Persa in tutti questi pensieri, temo di non essere stata una commensale particolarmente brillante. Nessuno me lo ha fatto pesare, a eccezione di mia figlia che sostiene di essere diventata allergica all’astrofisica perché ci è cascata dentro da piccola.

Finalmente arriva il grande momento. Siamo a Kourou e il conto alla rovescia è in francese: trois-deux-unité-top. I motori si accendono. Si vede la fiammata.
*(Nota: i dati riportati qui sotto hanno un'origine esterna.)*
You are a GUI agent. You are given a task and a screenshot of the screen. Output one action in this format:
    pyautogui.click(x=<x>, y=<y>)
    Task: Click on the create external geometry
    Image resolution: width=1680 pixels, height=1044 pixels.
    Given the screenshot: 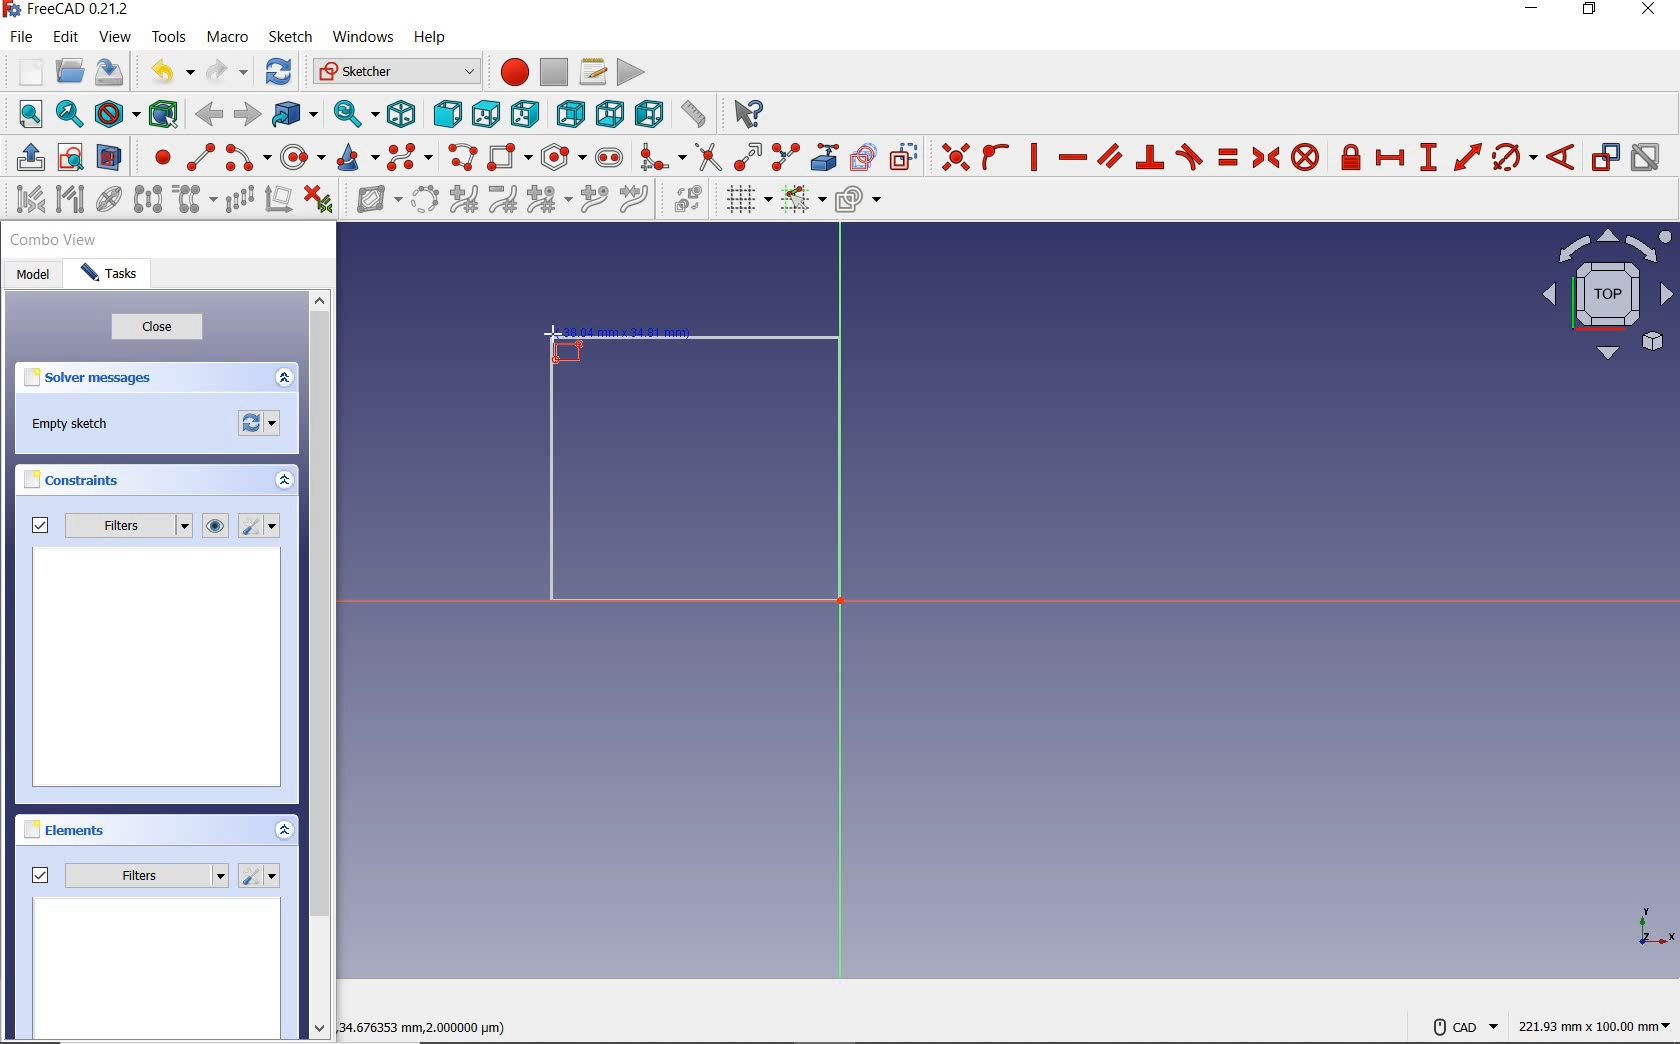 What is the action you would take?
    pyautogui.click(x=826, y=157)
Décollage, dice il direttore di volo. “Decollage, lift-off, from the tropical rain forest” ha precisato il commentatore della Nasa, evidentemente divertito dall’utilizzo del francese, mentre il razzo, dopo essersi alzato maestosamente, si infilava nelle nuvole.  A quel punto non c’era più niente da vedere e l’attenzione era tutta sui monitor, perché è dai grafici della velocità e dell’altezza che si capisce se tutto sta andando bene.

Sapevo che ci sarebbero voluti diversi minuti per arrivare all’inserimento in orbita e altro tempo sarebbe passato prima del distacco dall’ultimo stadio del lanciatore dopo la spinta finale per mettere il carico in traiettoria.
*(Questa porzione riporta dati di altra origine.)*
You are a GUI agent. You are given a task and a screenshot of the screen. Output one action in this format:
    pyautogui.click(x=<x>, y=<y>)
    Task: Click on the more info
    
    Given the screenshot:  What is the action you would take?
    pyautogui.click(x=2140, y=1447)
Niente immagini per intrattenere il pubblico, solo simulazioni insieme alle interviste.

Mentre guardavo il video con la coda dell’occhio, cercando di prendere parte alla conversazione, ho visto brillare qualcosa. Non era computer graphic, era il telescopio liberato dall’ogiva che brillava al Sole.

La telecamera montata sul razzo vettore, che aveva esaurito il suo compito e si era staccato, ci aveva regalato la prima, e unica, immagine del telescopio in orbita: un parallelepipedo scintillante che stava iniziando il suo lungo viaggio. Nelle brevi riprese si è anche visto il dispiegamento del pannello solare, assolutamente necessario per fornire energia al sistema. A quel punto il controllo del telescopio è passato alla Nasa dove hanno confermato che le batterie si stavano caricando, come da programma.

Credo che i tecnici di Kourou, che avevano dovuto rinunciare al Natale in famiglia, avessero già le valigie pronte per tornare a casa. Avevano fatto un ottimo lavoro. Giorni dopo si sarebbe saputo che Ariane 5 aveva immesso Jwst perfettamente in traiettoria. Non dovendo fare manovre di correzione di rotta, si è potuto risparmiare carburante, cosa che allungherà la vita della missione ben oltre le stime più ottimistiche. Si parla di vent’anni, più del doppio delle previsioni iniziali.

Onestamente non saprei dire cosa ho mangiato, ma il pranzo con decollo è entrato negli annali famigliari.